Found in the Lilith Slush Pile
Over a decade ago, Fiction Editor Yona Zeldis McDonough received a story called “Roadkill,” submitted unsolicited. The story dealt with the plight of Ella, a 30-ish Israeli woman who accidently hits a dog while driving. The dog’s last moments and subsequent death are woven in with other losses, and other sorrows; altogether it was a haunting, powerful work that appeared in the Spring 2003 issue. Ever since then, McDonough has followed the career of the story’s author. Now spelling her first name with a “y,” Miryam Sivan lives in the Galilee but writes in English. Sivan’s new collection, Snafu, contains “Roadkill,” “City of Refuge” (which appeared in the Spring 2011 issue), and 10 other bristling, animated and highly intelligent stories. McDonough recently caught up with Sivan, who was happy to share her thoughts on “street Hebrew,” the role of dogs in our lives, and the tricky, shifting dance—or sometimes battle—between the sexes.

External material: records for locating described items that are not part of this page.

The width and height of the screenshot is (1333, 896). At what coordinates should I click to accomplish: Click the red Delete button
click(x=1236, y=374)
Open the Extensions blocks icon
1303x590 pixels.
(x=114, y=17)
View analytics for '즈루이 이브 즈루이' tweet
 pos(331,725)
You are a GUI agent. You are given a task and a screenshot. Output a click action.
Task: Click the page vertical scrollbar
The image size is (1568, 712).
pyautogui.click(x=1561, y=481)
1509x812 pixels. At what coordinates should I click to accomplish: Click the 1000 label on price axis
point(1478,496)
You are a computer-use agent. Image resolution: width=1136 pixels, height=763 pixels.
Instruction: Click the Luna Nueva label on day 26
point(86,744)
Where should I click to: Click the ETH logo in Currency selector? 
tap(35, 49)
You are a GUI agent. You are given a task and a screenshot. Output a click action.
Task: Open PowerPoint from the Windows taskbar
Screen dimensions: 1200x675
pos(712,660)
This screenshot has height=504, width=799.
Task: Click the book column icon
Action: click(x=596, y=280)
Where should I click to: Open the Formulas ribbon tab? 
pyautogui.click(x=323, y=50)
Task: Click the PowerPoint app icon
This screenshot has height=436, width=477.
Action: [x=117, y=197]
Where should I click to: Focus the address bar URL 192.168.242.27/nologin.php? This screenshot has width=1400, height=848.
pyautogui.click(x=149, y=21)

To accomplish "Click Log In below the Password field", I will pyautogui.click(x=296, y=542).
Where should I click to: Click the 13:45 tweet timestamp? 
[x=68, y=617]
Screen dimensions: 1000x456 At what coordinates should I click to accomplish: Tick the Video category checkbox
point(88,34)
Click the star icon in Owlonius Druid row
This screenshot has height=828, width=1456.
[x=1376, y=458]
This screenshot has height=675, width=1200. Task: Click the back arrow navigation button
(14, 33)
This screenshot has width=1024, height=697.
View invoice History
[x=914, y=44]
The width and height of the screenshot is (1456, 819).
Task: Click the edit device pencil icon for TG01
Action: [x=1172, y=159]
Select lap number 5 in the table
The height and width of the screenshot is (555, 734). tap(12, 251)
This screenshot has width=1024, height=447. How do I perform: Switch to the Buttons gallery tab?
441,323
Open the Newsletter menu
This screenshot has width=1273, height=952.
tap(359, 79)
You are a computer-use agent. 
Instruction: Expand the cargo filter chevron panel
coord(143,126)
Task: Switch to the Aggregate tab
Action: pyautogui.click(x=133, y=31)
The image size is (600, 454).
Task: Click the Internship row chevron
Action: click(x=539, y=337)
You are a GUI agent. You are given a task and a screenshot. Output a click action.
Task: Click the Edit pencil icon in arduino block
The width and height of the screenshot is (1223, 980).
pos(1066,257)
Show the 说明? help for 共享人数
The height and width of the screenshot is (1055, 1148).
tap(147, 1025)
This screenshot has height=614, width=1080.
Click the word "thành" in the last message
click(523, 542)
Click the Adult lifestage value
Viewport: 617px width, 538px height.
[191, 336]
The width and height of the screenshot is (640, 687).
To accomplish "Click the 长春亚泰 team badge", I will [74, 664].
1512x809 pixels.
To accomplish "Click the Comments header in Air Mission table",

YZM: Tell me about living in Hebrew and writing in English.
MS: I just gave a talk about this…. it’s not a simple phenomenon for a number of reasons. When a Jew moves to Israel, she returns not only to her people’s ancient homeland, replete with many wonderful and seriously challenging dimensions, but she also “returns” to Hebrew. Since I don’t write in Hebrew, I experience myself as an artist-outsider. And this creates a kind of dissonance, since I am a Jew in Israel. I belong and don’t belong, simultaneously.
Years ago a German colleague of mine asked me if I was an Israeli writer or an American one. I honestly didn’t know how to answer. Finally I asked him why I had to choose…. why couldn’t I be both? A hybrid — an American writer who writes about Israel, an Israeli writer who writes in English?